Passage:
........

# 39 Ford finished



## PF Flyer (Jun 24, 2008)

Finished the black 39 for my Dad for Father's Day. Way out of my comfort zone here. Made enough mistakes to write my own book. But most were correctable and in the end I think it turned out okay. Found a copy of the original sales brochure online to accompany the model. (Next time, I've got to dust before I photograph!)


----------



## 71 Charger 500 (Jan 27, 2011)

Dang, this thing is awesome!


----------



## Ian Anderson (Jan 24, 2011)

YES MAN,... that is a very nice job dude, GREAT WORK MAN,....And Very Clean As Well....I give it A 10 out of a possible 10,...(A+)




Ian


----------



## Modlerbob (Feb 10, 2011)

Looks very good to me also. Your dad will love it. I made several models for my dad while he was alive. My older brother always collected one or two of my model planes when he came to visit and he still had every one of them when he died last year.


----------



## scottnkat (May 11, 2006)

excellent job - thanks for posting those pics


----------



## PF Flyer (Jun 24, 2008)

Thanks for the kind comments. I might gin up enough courage to attempt the 71 Plymouth Duster I had as a teenager.


----------



## 440 dakota (Feb 23, 2006)

........

Collected material:
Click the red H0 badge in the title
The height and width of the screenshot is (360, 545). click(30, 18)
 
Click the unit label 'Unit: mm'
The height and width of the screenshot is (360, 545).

........

Task requirements:
1. Which usernames appear as post headers in the 39 Ford thread? List each one once.
2. Carry the 39 Ford thread on from where it stops.
The material has no connection to the 39 Ford thread.

Per-task answers:
1. PF Flyer, 71 Charger 500, Ian Anderson, Modlerbob, scottnkat, 440 dakota

2.
looks great I'm sure he will love it,you probably already know you can buy inexpensive display cases at Michaels or Hobby lobbys which ever you have near you,help keep it clean,now go get started on the Duster am sure we all will look forward to seeing it


----------



## Ian Anderson (Jan 24, 2011)

...lol.....440, I'm sure your right man, HIS DAD WILL LOVE IT, and your right would look great UNDER GLASS, .......And Hey PF, is still raining in those hills last few weeks up there ?, Were STILL GETTING SOAKED OVER HERE in the Cascades man,....and, Like Ron said there,...We would all enjoy seeing that duster being built here,.and just like back in school, MORE POINTS IF YOU SHOW YOUR WORK, you are a professor in Many deferent ways my Friend, NO DOUBT, EVEN HERE MISTER,..lol....But she looks great,...Beautiful workmanship man,...Thinks for the show..



Ian


----------



## PF Flyer (Jun 24, 2008)

Thanks again. It's in a display case as I write this. The official sales brochure for the 39s arrived in yesterday's mail. What a hoot! No seatbelts, no turn signals--pre-Ralph Nader for sure. I have the Duster kit; it's a 340, mine was 318, but close. Mine also had two-tone paint (red/orange with a black roof) That wil be tricky. You guys know anything about bare metal foil?


----------



## Ian Anderson (Jan 24, 2011)

I'm just now learning that trick as well PF,..so WHAT SAID HERE GUYS,?..Someone do a Bare Metal Foil Lesson here for us again, PLEASE....lol.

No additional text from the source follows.